- ABOUT THIS TASK -
Retype only the lines that run from the top of the material below to the line bearing "This screenshot has height=601, width=934.", inclusive, and keep the pictures out.

=== Section Start ===

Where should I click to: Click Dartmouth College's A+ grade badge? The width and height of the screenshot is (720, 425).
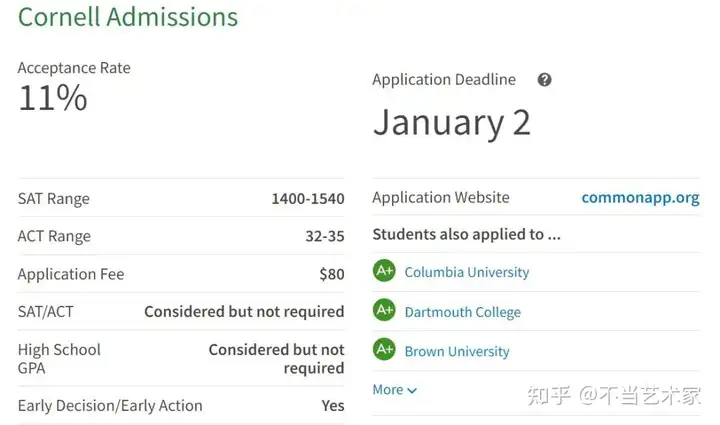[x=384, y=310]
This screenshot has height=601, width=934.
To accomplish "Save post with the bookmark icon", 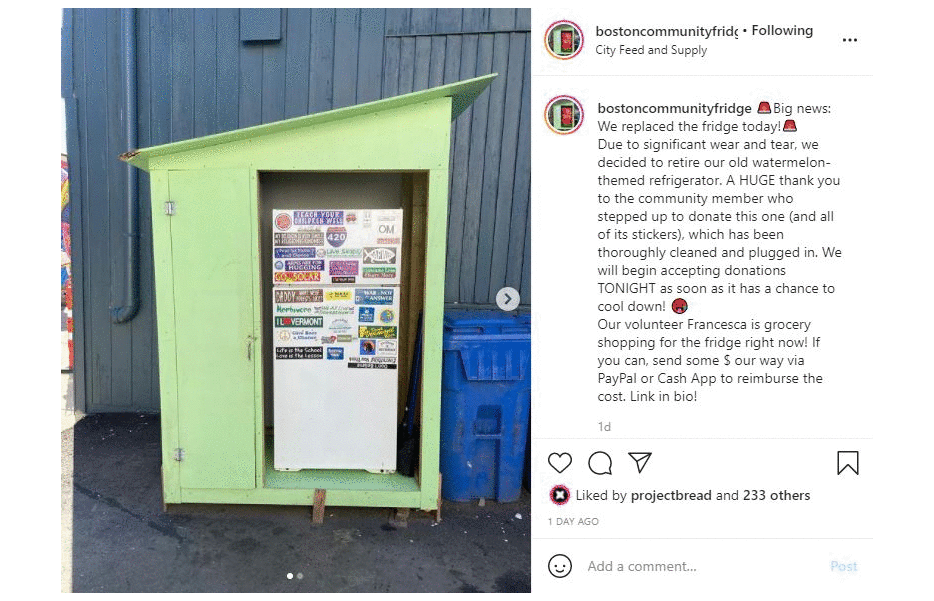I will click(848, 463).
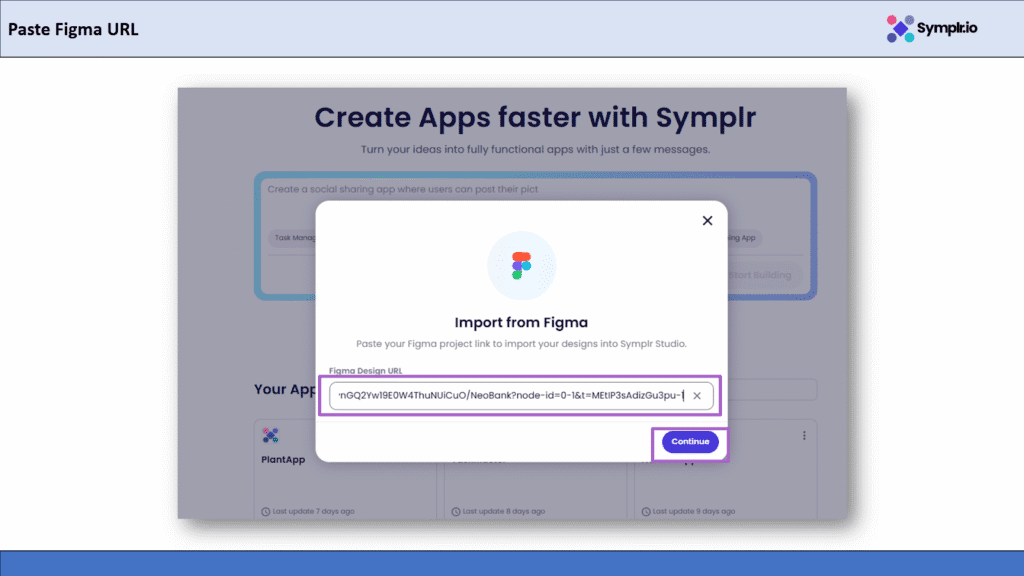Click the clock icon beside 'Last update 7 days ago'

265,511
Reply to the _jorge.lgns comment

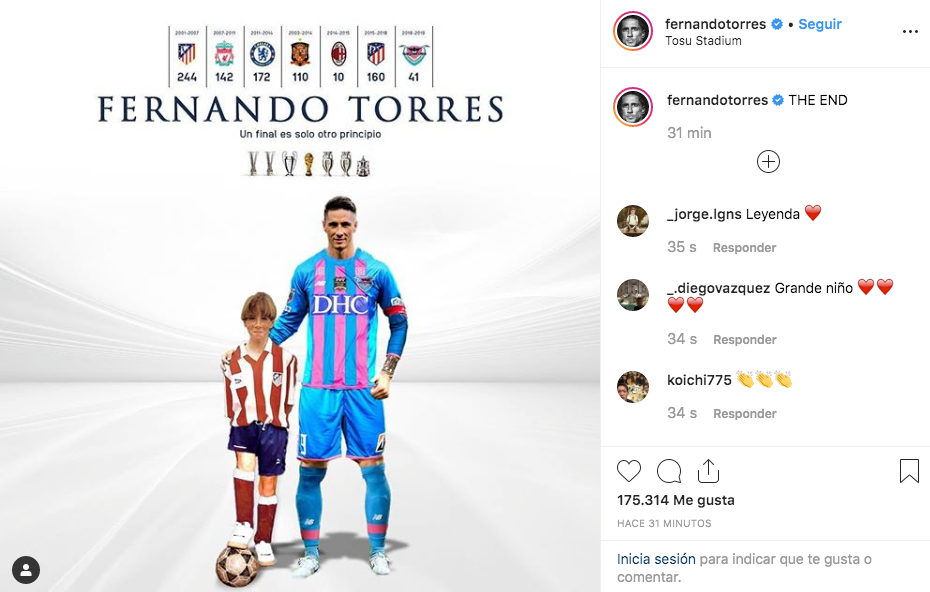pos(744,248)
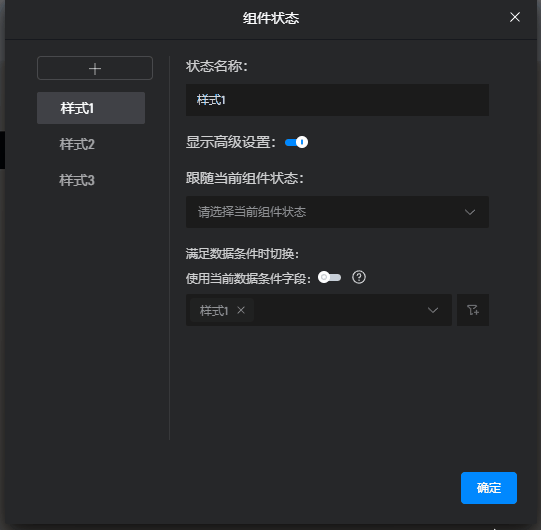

=== Section End ===

- YOUR SOLUTION -
Where should I click to: Click Dartmouth College's A+ grade badge? The width and height of the screenshot is (720, 425).
[x=384, y=310]
This screenshot has height=601, width=934.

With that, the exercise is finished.